Structurally, however, Asia remains in the grip of a deteriorating growth-inflation trade off. A perk-up in activity, therefore, will quickly push up prices once more. In a few, short months, therefore, be prepared to fret again about inflation.
Let's start with the good news. Inflation is easing. In Southeast Asia and Korea, headline inflation has come in mostly below expectations. Even sequential core price readings are starting to cool. Central banks are still keeping up the fight, with the BSP hiking only last week and the Koreans taking most - though, respectfully, not us - by surprise in pushing up the policy rate further.
Still, more broadly, inflation has become a less pressing concern for policy-makers. Even the Philippines and Korea may now take it easy for a while. Elsewhere in Southeast Asia, officials can afford to sit back and watch more data flow by before taking another plunge.
In China and India, of course, the story is a little different, perhaps in part because growth never eased as much as in Asia's more trade-dependent, smaller economies. Still, in both cases, the peak to headline readings is near, and, sequentially, price pressures have started to stabilize. The debate, therefore, has now turned to how quickly price readings will fall off.
In China, we suspect, quite quickly, though in India inflation will prove stickier. Both central banks are not quite done tightening, of course, but, broadly, markets seem to have moved on to worry more about growth than inflation in these economies as well.

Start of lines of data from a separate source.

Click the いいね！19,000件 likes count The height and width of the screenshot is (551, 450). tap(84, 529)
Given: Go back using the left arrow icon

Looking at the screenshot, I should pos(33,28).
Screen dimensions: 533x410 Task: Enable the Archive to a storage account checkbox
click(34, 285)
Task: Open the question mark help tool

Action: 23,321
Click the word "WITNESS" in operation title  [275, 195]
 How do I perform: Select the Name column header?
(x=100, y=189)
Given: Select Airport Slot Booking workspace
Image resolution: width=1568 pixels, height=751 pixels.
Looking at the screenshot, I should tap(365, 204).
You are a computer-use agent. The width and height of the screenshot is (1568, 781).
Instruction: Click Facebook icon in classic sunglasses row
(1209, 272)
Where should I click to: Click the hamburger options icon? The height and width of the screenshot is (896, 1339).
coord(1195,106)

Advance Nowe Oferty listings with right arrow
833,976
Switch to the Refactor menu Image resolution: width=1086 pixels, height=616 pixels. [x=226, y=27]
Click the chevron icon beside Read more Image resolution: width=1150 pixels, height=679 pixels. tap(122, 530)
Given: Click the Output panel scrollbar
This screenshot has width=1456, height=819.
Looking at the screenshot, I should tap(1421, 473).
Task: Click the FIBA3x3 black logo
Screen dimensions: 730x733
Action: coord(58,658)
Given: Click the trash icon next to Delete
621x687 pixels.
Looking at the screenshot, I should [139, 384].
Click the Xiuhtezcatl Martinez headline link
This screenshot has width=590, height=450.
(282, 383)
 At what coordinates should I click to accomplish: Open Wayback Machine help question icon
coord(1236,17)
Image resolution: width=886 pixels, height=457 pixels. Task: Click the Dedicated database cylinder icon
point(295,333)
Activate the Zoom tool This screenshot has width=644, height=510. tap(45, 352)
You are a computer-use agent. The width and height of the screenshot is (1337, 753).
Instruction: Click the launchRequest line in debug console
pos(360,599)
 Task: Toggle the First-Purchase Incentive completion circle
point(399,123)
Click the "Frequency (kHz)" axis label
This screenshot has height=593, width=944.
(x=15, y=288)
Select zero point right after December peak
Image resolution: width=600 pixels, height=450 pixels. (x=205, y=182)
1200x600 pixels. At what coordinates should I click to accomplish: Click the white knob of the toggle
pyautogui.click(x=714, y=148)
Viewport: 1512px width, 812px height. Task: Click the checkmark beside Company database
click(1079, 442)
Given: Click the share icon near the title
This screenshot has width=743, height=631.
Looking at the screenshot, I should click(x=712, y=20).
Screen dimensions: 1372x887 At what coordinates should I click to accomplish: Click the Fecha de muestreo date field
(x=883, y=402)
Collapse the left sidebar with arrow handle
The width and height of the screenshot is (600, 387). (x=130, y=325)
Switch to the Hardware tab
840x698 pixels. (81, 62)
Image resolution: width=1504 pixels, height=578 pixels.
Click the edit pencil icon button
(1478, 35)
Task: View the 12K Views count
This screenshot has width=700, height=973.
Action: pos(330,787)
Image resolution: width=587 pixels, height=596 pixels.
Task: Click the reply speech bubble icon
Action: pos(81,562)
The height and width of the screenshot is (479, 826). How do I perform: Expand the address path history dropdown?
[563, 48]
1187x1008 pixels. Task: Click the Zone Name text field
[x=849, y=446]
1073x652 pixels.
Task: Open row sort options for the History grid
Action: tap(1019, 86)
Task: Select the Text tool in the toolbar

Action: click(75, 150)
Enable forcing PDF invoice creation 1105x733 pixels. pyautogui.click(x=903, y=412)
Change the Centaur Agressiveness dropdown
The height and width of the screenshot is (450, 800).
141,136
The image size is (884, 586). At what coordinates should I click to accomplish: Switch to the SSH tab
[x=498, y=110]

Our regional Asian Business Index, a composite of HSBC's PMI surveys, shows that both input and output prices are expanding at a much more subdued clip than earlier this year. The global drop in commodity prices in the last couple of weeks, most notably for agriculture and energy, will no doubt help to cool things down further.
Brent oil has dropped by 10% from its high in April and local energy costs will react accordingly. Food inflation, too, has rolled over in most economies, even if China remains one notable exception, with the temporary drought in the south having led to an unexpected upward drift of agricultural prices again in the last several weeks.
So much for the good news. The bad news is that this is all just short-term cyclical stuff. Take a step back. There are two things to consider in forecasting inflation. First, over a period of a few months, the impulse from changes in manufacturing activity and the gyrations of global commodity markets dominate the picture.
Bad harvest, in this context, matter more than growing wage demands and capacity utilization. Second, and over the longer-term, what drives inflation is an economy's ability to mobilize resources to satisfy demand; be it by throwing more workers at an economy or more capital, or, ideally by making it all work more efficiently together.
On this last count, we suspect that Asia's ability to ramp up potential output ahead of actual demand has started to deteriorate. We'll have much more to say about this at a later stage. At this point, however, it suffices to note that two processes are at work. First, a number of Asian economies are gradually losing their ability to mobilize masses of labor cheaply. This dents the ability to push up potential output at the accustomed pace.
Second, and perhaps more importantly, even if potential output growth can be sustained with gains in productivity, demand growth has caught up with production potential. This, of course, is partly by design, with measures having been introduced to stimulate local consumption, and partly due to excessively loose monetary policy.
Granted, it's all getting a touch technical. Our point is this. Don't be fooled by the recent dip in inflation pressures. As welcome as this is, it masks a fundamental deterioration in the growth-inflation trade-off in Asia. Local economies, for structural reasons, are today much more prone to generating price pressures at a given level of growth than, say, over the decade preceding the Global Financial Crisis.
When growth rebounds, and we expect the numbers to perk up quite handsomely in the third quarter, price pressures will rebound as well. In short, be prepared for CPI readings to become an issue again by the turn of the year.